→ Work to complete: Please copy the records from the line that has "850x533 pixels. At" through the line that has "click(x=240, y=50)", swapping "pink" for "yellow" and leaving everything else as it is.

▼

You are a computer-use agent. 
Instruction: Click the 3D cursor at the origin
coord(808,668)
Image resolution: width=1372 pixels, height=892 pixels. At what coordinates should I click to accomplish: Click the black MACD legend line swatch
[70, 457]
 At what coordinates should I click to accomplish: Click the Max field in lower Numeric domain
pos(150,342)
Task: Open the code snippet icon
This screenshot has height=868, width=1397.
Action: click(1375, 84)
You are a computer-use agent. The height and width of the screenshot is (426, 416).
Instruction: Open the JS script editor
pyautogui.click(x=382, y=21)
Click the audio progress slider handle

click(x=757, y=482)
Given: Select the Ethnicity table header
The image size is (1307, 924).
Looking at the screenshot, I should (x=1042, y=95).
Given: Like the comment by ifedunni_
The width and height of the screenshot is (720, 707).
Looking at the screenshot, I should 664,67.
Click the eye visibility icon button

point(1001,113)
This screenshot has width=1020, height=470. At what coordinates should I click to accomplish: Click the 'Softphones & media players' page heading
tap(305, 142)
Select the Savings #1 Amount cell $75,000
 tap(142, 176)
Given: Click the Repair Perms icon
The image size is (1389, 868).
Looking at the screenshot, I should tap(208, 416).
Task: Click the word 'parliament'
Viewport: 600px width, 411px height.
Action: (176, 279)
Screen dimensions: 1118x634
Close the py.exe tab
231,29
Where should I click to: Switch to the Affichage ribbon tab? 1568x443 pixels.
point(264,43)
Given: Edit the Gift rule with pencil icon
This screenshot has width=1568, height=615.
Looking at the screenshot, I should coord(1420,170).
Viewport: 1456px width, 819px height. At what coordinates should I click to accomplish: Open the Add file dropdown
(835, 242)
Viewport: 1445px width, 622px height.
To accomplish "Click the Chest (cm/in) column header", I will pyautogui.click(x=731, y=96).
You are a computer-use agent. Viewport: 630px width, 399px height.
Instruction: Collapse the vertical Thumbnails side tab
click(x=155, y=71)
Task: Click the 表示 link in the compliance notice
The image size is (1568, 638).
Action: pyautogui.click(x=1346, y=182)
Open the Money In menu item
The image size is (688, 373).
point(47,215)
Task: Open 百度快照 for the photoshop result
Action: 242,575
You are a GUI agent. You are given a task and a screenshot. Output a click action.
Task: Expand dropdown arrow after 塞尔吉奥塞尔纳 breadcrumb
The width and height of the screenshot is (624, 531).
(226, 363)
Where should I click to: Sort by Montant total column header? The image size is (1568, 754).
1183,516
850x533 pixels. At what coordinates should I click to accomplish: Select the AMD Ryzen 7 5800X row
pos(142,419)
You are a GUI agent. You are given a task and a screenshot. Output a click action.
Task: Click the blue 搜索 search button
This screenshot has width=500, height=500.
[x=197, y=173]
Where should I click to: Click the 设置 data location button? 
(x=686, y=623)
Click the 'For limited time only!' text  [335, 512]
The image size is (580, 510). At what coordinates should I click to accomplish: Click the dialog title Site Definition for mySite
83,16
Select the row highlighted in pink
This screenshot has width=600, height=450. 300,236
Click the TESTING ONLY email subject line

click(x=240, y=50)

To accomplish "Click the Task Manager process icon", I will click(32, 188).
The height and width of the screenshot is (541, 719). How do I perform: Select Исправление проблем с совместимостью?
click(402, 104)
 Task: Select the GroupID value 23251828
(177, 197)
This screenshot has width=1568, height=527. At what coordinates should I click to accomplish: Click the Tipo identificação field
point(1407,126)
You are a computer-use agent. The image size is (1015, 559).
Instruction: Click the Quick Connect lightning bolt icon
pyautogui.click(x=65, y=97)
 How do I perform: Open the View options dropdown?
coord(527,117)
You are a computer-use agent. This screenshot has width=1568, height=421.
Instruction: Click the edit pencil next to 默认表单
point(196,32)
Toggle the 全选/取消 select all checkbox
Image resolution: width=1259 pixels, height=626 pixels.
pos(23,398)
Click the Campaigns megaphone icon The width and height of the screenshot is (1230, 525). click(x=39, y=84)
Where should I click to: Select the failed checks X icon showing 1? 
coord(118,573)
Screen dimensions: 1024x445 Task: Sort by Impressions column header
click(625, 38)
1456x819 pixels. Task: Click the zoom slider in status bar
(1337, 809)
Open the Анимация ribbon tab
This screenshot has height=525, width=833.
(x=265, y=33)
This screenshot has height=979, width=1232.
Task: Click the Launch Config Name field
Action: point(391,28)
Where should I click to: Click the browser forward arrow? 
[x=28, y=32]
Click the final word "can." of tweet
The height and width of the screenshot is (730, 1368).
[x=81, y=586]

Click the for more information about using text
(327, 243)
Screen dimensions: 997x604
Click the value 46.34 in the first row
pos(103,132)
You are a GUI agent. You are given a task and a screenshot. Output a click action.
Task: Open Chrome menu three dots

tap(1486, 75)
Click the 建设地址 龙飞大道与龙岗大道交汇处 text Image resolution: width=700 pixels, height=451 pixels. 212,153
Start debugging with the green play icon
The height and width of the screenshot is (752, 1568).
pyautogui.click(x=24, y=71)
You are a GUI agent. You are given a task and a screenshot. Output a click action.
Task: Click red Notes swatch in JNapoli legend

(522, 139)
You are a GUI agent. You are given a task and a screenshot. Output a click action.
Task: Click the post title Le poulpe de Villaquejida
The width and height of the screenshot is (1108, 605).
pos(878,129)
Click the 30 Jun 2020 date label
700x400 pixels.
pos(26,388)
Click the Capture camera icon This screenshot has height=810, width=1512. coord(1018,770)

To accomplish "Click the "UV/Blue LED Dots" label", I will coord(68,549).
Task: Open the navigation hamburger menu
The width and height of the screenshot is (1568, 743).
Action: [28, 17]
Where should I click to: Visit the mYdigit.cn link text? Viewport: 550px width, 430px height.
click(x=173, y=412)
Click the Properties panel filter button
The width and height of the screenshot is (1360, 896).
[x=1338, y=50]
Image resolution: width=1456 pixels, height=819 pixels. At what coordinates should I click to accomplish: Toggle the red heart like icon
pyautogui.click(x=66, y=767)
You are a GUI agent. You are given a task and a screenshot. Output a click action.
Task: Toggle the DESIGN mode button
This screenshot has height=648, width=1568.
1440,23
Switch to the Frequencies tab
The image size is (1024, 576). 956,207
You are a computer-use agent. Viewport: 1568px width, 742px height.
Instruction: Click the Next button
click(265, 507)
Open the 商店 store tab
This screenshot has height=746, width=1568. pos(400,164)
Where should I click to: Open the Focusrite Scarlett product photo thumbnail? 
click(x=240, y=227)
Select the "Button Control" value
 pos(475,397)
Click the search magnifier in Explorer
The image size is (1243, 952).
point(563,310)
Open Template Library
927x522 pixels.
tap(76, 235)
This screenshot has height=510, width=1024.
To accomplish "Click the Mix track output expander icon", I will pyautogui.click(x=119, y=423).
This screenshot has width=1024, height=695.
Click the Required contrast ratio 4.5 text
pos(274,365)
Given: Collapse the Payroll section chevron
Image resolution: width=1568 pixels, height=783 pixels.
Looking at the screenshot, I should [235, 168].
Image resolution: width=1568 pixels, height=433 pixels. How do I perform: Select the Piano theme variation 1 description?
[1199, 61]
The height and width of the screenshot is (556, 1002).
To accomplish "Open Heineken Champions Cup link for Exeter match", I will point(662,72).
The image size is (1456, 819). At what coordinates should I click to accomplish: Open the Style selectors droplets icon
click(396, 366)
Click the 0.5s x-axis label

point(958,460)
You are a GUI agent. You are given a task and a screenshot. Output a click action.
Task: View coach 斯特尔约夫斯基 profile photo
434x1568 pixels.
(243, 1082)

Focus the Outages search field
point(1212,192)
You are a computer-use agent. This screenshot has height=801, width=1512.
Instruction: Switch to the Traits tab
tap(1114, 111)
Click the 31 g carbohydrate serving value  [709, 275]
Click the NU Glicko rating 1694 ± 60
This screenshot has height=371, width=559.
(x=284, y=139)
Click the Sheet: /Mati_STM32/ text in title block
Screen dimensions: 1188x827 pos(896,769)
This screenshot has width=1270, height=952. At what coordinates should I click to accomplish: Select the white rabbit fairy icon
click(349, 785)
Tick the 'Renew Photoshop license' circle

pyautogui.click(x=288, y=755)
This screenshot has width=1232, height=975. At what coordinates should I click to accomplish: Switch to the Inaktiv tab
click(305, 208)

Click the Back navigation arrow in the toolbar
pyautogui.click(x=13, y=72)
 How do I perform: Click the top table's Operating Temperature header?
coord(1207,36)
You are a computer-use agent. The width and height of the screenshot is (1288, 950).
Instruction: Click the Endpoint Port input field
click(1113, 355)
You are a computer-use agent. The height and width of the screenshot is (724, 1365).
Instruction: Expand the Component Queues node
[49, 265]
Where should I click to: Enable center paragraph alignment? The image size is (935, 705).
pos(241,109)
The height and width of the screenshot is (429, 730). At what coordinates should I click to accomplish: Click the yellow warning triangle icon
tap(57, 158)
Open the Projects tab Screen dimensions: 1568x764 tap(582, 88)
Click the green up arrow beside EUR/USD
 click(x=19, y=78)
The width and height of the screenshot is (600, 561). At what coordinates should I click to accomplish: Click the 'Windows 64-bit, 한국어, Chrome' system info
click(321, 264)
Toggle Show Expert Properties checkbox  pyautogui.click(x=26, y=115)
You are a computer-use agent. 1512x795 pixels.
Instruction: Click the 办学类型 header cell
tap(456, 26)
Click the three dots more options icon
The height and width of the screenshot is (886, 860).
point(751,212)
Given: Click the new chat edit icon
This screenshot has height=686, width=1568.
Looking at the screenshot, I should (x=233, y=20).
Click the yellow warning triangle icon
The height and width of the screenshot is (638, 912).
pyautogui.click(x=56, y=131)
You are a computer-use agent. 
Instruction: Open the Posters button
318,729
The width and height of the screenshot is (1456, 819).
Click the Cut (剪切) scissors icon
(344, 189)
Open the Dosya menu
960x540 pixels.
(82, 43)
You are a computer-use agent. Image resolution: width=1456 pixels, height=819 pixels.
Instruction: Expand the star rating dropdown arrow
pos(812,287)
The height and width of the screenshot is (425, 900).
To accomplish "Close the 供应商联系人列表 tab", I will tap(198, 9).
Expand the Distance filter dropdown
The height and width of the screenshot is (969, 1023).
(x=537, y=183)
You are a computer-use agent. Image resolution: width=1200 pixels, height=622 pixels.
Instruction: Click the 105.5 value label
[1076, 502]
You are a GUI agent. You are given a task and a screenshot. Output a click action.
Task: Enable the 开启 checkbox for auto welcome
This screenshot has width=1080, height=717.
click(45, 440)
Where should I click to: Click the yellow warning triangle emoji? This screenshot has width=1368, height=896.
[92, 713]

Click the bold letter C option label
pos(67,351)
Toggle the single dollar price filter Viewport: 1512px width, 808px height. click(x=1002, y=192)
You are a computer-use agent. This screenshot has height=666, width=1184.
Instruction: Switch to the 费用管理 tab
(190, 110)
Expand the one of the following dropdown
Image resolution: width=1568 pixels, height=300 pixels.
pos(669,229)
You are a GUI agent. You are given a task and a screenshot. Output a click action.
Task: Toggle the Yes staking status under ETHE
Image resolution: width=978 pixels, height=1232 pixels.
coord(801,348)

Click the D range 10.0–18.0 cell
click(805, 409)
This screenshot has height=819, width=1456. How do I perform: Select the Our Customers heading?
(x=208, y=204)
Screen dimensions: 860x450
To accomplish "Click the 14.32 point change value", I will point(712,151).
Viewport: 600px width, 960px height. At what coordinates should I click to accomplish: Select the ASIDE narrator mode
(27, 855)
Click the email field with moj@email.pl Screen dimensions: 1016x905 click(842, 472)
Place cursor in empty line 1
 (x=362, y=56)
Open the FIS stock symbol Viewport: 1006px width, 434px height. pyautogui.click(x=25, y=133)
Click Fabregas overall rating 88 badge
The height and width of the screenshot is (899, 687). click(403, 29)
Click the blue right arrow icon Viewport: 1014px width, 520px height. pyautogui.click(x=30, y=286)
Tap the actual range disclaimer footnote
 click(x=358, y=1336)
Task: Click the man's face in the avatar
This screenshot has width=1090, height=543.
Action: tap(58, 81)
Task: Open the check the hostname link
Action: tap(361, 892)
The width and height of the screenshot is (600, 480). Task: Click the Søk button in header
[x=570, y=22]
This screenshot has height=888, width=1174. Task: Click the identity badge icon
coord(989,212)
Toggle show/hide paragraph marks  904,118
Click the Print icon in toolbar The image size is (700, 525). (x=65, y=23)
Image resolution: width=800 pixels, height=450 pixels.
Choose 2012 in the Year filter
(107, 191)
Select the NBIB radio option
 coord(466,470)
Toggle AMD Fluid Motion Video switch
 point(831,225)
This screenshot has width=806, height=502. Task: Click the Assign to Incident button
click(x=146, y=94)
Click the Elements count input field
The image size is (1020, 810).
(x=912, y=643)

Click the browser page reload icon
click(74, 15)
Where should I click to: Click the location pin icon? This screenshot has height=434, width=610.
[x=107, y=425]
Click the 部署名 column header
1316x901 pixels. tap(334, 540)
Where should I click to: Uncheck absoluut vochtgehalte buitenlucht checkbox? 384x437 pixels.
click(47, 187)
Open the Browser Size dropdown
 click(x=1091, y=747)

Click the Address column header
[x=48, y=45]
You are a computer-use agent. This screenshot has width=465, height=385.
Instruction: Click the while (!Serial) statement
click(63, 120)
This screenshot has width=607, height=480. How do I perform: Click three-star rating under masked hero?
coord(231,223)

▲

→ Response to this task:
850x533 pixels. At what coordinates should I click to accomplish: Select the AMD Ryzen 7 5800X row
pos(142,419)
You are a GUI agent. You are given a task and a screenshot. Output a click action.
Task: Click the blue 搜索 search button
This screenshot has width=500, height=500.
[x=197, y=173]
Where should I click to: Click the 设置 data location button? 
(x=686, y=623)
Click the 'For limited time only!' text  [335, 512]
The image size is (580, 510). At what coordinates should I click to accomplish: Click the dialog title Site Definition for mySite
83,16
Select the row highlighted in yellow
This screenshot has width=600, height=450. 300,236
Click the TESTING ONLY email subject line

click(x=240, y=50)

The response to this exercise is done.